Che accoppiata sarebbe stata quella del paron Rocco col drago Mazza!
“Eh, sì! Stiamo parlando di due che hanno fatto la storia del calcio”.
E invece arrivò Suarez.
“Suarez era fortissimo, simpaticissimo. Io rientravo da un infortunio, e un giorno, dopo l’allenamento, rimanemmo io e lui sul campo. Mi lanciava la palla col computer sui piedi, e mi diceva: “Mi fai incazzare! Col talento che hai, fai saltare saltare tutti gli schemi”.
Ti nomino una serie di tuoi compagni in quei due anni spallini: dai una definizione per ciascuno. Cominciamo da Boldrini.
“Una persona troppo gentile. Una delle persone più belle del calcio”.
Paina.
“Poteva sembrare montato, anche perché aveva giocato nel Milan, ma, conoscendolo, si capiva che non era così. Tecnicamente era bravissimo, intelligente, sapeva chi frequentare e chi no in società e tra i giornalisti”.
Gelli.
“Un corazziere dalla grande potenza fisica. Un bravo ragazzo”.
Grosso.
“L’avvocato. Una persona seria. Dalla C alla B sentivi la differenza di comportamento tra i giocatori, e lui era un esempio”.
Aristei.
“Eravamo io e lui i nuovi acquisti della Spal il primo anno. Non apparteneva a clan, ed era una persona seria”.
Fasolato.
“Un maratoneta”.
Pezzato.
“Il gol. Mettevo la palla in mezzo e arrivava lui di testa. Un attaccante incredibile”.
Lievore.
“Bel ragazzo, mai uno screzio con qualcuno, bravissimo e simpaticissimo”.
Manfrin.
“E’ stata la prima persona che ho conosciuto quando sono arrivato a Ferrara. Stavo quasi sempre con lui. Una mezzala pura, destra e sinistra. Non aveva scatto, ma era intelligente e aveva piedi fantastici”.
Reggiani.
“Sempre allegro, di compagnia”.
Donati.
“Tecnicamente non eccelso, ma gran lavoratore e dotato di gran corsa”.
Prini.
“Grande giocatore, fortissimo”.
Gibellini.
“Non mi piaceva molto, ma ha fatto tantissimi gol, e per questo ha fatto una buonissima carriera”.
Tassara.
“A San Siro, contro il Milan, l’allenatore gli disse: “Tu marchi Rivera: dove va lui, vai tu”! Non lo beccava mai…”.
L’anno dopo, invece che al Milan, sei passato al Varese.
“Con l’allenatore, Maroso, non andavo d’accordo.
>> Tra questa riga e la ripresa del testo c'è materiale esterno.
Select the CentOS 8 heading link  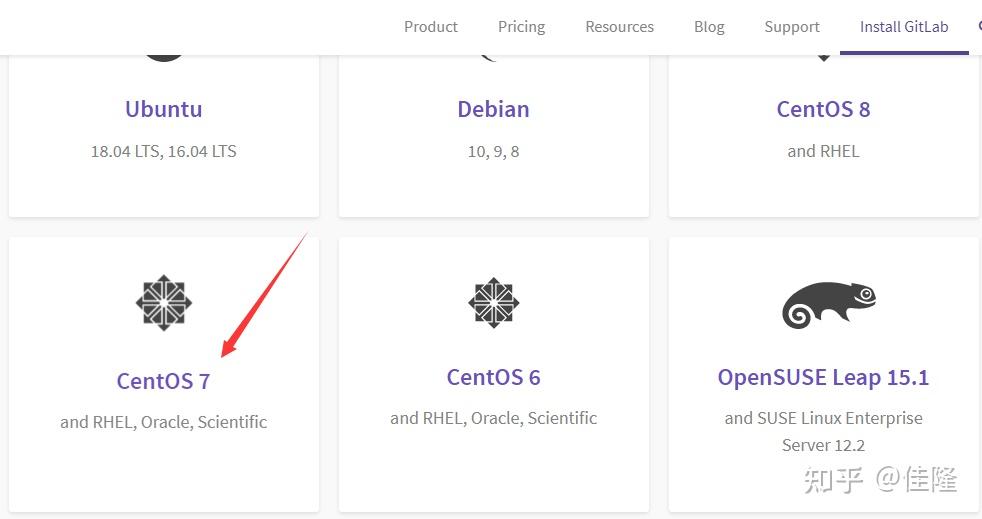[823, 109]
Abitavo a Milano, e un giorno andai a San Siro a vedere Milan-Ascoli. In tribuna incontrai un mio ex commilitone, Calloni (lo “sciagurato Egidio” di breriana memoria: ndr), che giocava centravanti nel Milan, ma quel giorno era infortunato. Al bar dello stadio, durante l’intervallo, il presidente del Varese, Borghi, quello dell’Indesit, che sembrava in procinto di acquistare il Milan, si avvicinò a noi e, posandoci le mani sulle spalle, ci disse: “Eccoli qua i miei due gioielli per l’anno prossimo”. Ma ancora una volta non se ne fece nulla”.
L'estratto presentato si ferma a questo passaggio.